Exercise details: Continue the blog post on One Place Studies, starting right after its last line about the impact of war.

Reading passage:
[Start]

What is a One Place Study? #SticklepathOne – What progress has been made on the 10 Steps?

The year end is a time for reflection, after the main festivities and whilst we are still so full we can hardly move!

So what is a One Place Study? 

Family history + Local history + House histories?  Yes 

People, places, institutions and events in a historical context. Yes

“Researching the people of a community within the context of the place they live”. (OPS website).         Yes

Bringing photos, maps, statistics, stories, primary and secondary sources and analyses together with a view to making them accessible to others?   Yes

Bringing different types of information together in an exciting new way? Yes

“investigating a small geographical area in minute detail” (Dr Janet Few) Yes

Potentially serious, careful, accurate and detailed high quality research?  Yes

Individual project or group collaboration?      Yes

“An intensely personal brand of history” (Dr Janet Few) Yes

A brilliant resource for anyone studying ancestors in that place? Yes

True, but it is so much more.  Drawing all this information together, one place studies (OPS) combine different aspects to bring new perspectives.  Themes emerge like:

Migration -Why did people move to the place?  Where did they go when they left. Why?

War – impact on individuals and the community.

[End]

Data provided:
[Start]

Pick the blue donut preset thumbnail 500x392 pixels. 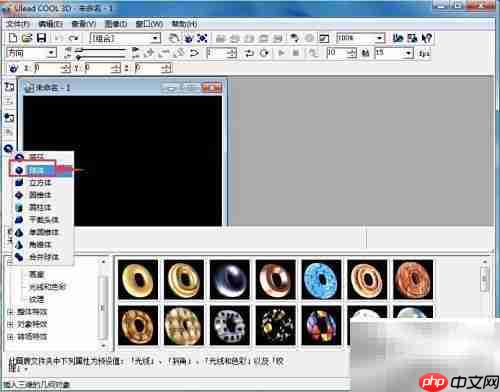click(321, 279)
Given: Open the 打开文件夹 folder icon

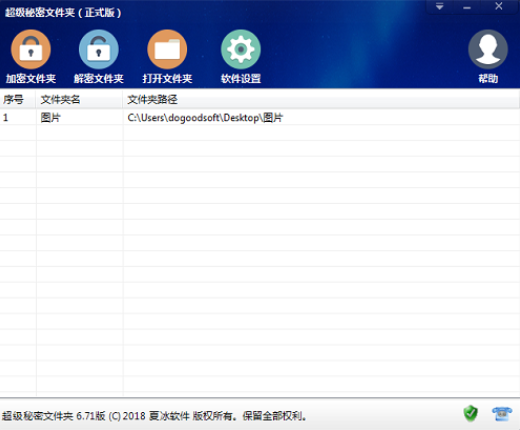Looking at the screenshot, I should (x=167, y=49).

[End]

Reply to the task:
Effects of geography / geology / transport/ access / faith / political or economic state on the population.

The population structure and how groups in society behaved or were treated: the rich, poor, women, children.

What was life really like in this place at different points in time? And so on and on. 

For me a huge attraction is the range of possibilities, AND that I can choose what I want to do within it, at a level the suits me, gradually building up.    Currently I am at the stage of pulling information together, and working out how on earth to organise it all! With lock down primary sources are fairly limited – just those available via the web. 

One HUGE advantage of calling your research a One Place Study and even registering it, is the enthusiastic community of One Placers who encourage and support you.  

https://www.one-place-studies.org (Check out the blog summarising great genealogical sites each month, and the numerous videos under ‘resources’)

http://www.oneplacestudy.org – Directory with links to the fantastic websites of many One Placers.

Dr Janet Few, our amazing Devon genealogist, has written a couple of books about this form of research, most recently ‘Ten Steps to a One-Place Study’ https://thehistoryinterpreter.wordpress.com/publications/. (Full reference below, within the UK contact the author direct for a copy)

The 10 steps, slightly adapted, (apologies Janet), form a useful framework to review my progress.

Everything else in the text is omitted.